Enquanto o STF não publica a decisão que considerou inconstitucional o regime especial de quitação de precatórios, o TJMG suspendeu processos de pagamento dos títulos
Enquanto o Supremo Tribunal Federal (STF) não publica a decisão que considerou inconstitucional o regime especial de quitação de precatórios, o Tribunal de Justiça de Minas Gerais (TJMG) suspendeu processos de pagamento dos títulos de dívida pública. A medida foi tomada para evitar divergências na atualização monetária dos débitos.

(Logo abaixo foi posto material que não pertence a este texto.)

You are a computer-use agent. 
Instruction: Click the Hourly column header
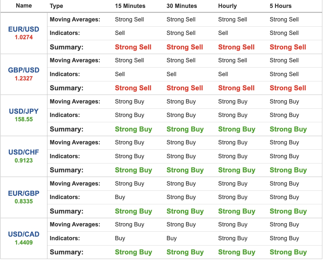coord(228,6)
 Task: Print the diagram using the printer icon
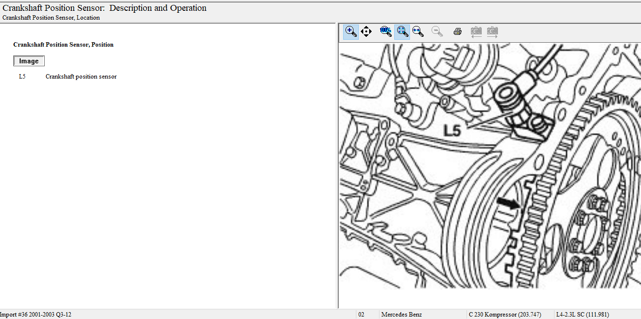click(x=457, y=32)
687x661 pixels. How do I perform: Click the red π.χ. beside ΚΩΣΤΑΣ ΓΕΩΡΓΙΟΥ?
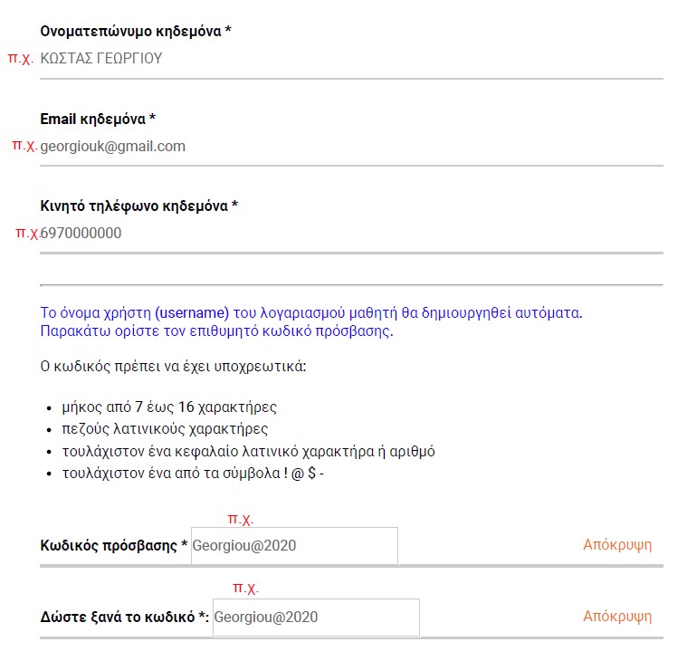(x=21, y=58)
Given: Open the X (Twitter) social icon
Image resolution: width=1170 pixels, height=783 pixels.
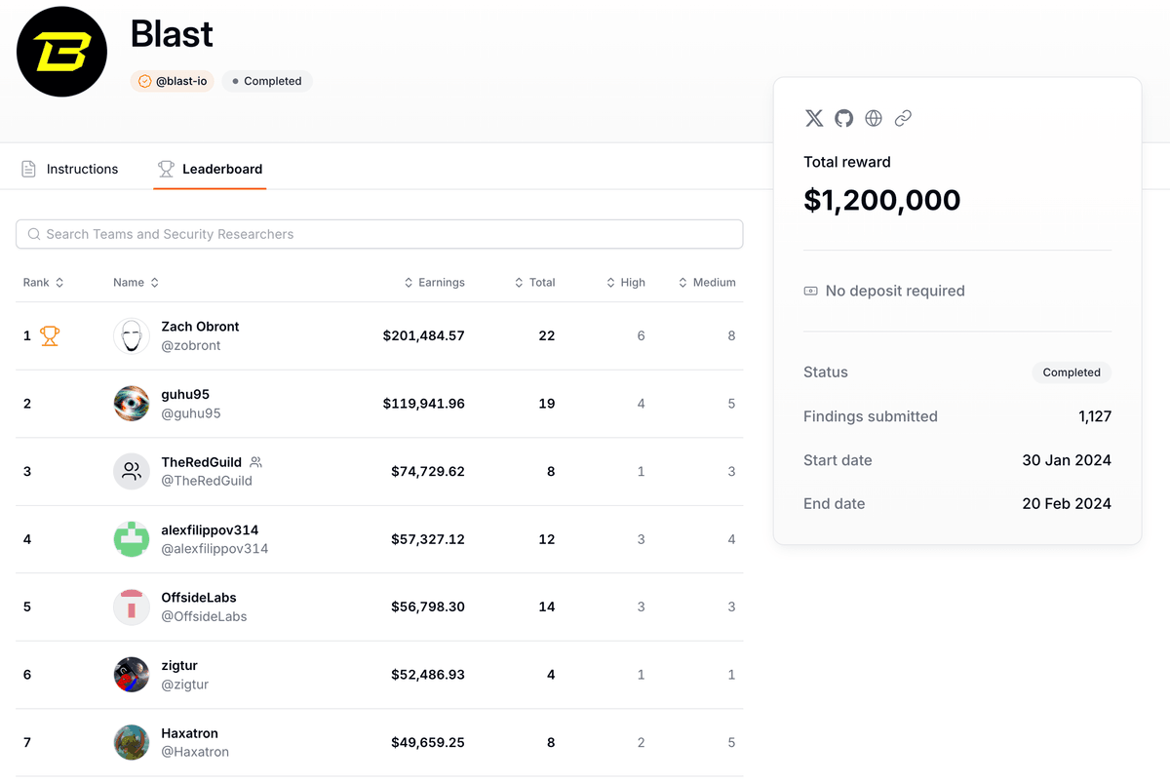Looking at the screenshot, I should click(x=814, y=118).
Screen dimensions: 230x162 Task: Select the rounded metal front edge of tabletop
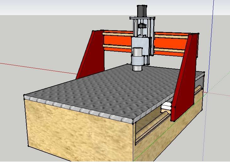[x=79, y=109]
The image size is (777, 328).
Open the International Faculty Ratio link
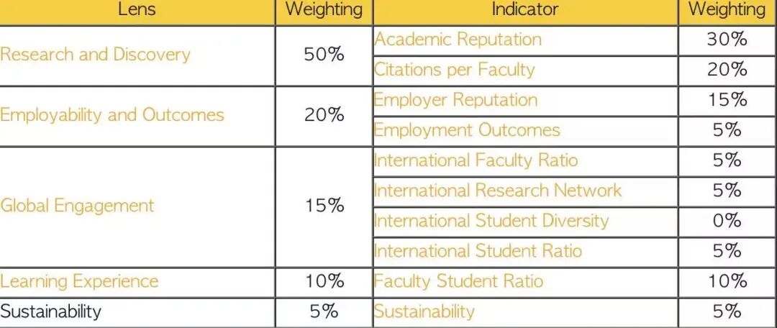[x=476, y=160]
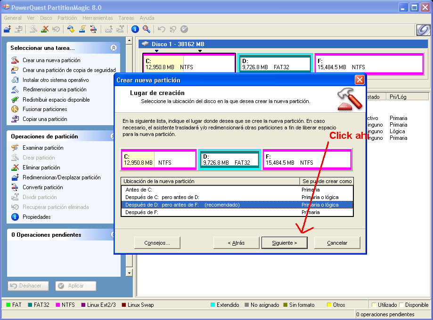Click the icon beside Redistribuir espacio disponible
Screen dimensions: 433x320
(x=15, y=99)
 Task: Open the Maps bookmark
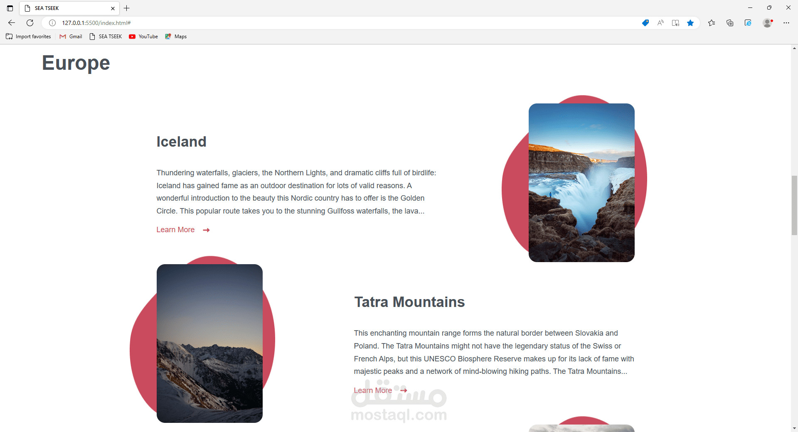click(176, 37)
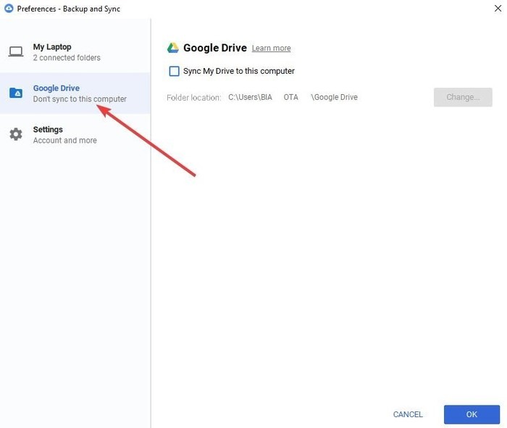Click 'Don't sync to this computer' text
Viewport: 507px width, 428px height.
(80, 99)
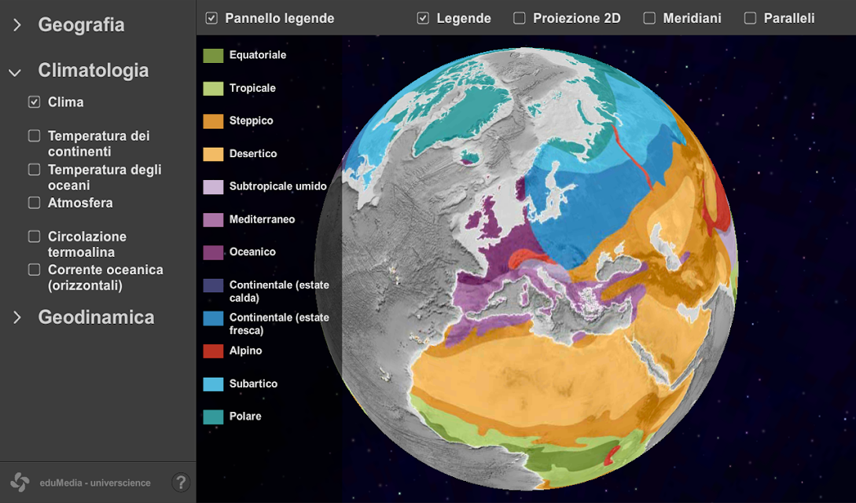Image resolution: width=856 pixels, height=503 pixels.
Task: Open the help question mark icon
Action: point(181,483)
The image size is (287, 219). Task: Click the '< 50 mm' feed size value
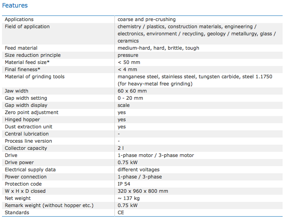tap(129, 62)
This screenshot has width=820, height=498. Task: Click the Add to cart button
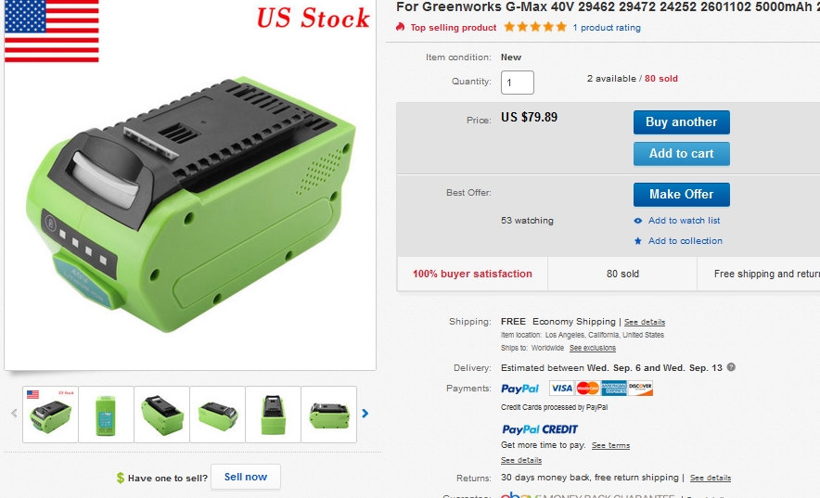pos(682,154)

Responsável pela Central de Conciliação de Precatórios do TJMG, o juiz Ramon Tácio de Oliveira explica que as negociações de precatórios foram suspensas por cautela, visto que sem a publicação do acórdão não há como saber se a inconstitucionalidade do regime será retroativa à data de criação em 2009 ou se passará a valer somente a partir do julgamento no Supremo. “Estou sem a diretriz quanto ao cálculo da dívida. Se os efeitos da decisão do Supremo retroagirem ao nascimento do regime especial em 2009, tudo o que foi feito cabe revisão. Mas se não, podemos manter o que foi negociado até agora. Por isso, estamos aguardando uma posição final”, pondera.
Enquanto o acórdão não é publicado, o magistrado afirma que as regras antigas continuam em vigor e os municípios deveriam continuar procedendo com os depósitos mensais na conta destinada ao pagamento de precatórios. “Mas, diante desse momento de incerteza, também não posso nem cobrar”, revela.
Para o responsável pela Central de Conciliação de Precatórios, a decisão do Supremo não foi favorável para Minas Gerais. Segundo ele, quase metade dos 853 municípios mineiros já estava em dia com o pagamento de dívidas públicas reconhecidas judicialmente e o restante estava conseguindo cumprir os compromissos dentro do prazo.
Na semana passada, os ministros do STF decidiram pela inconstitucionalidade da Emenda Constitucional 62/2009, que criou um regime especial de pagamento de precatórios em um prazo de até 15 anos. A emenda também estabelecia correção da dívida pelos índices da caderneta de poupança e possibilitava o leilão de precatórios, no qual quem oferecesse maior desconto receberia mais rápido.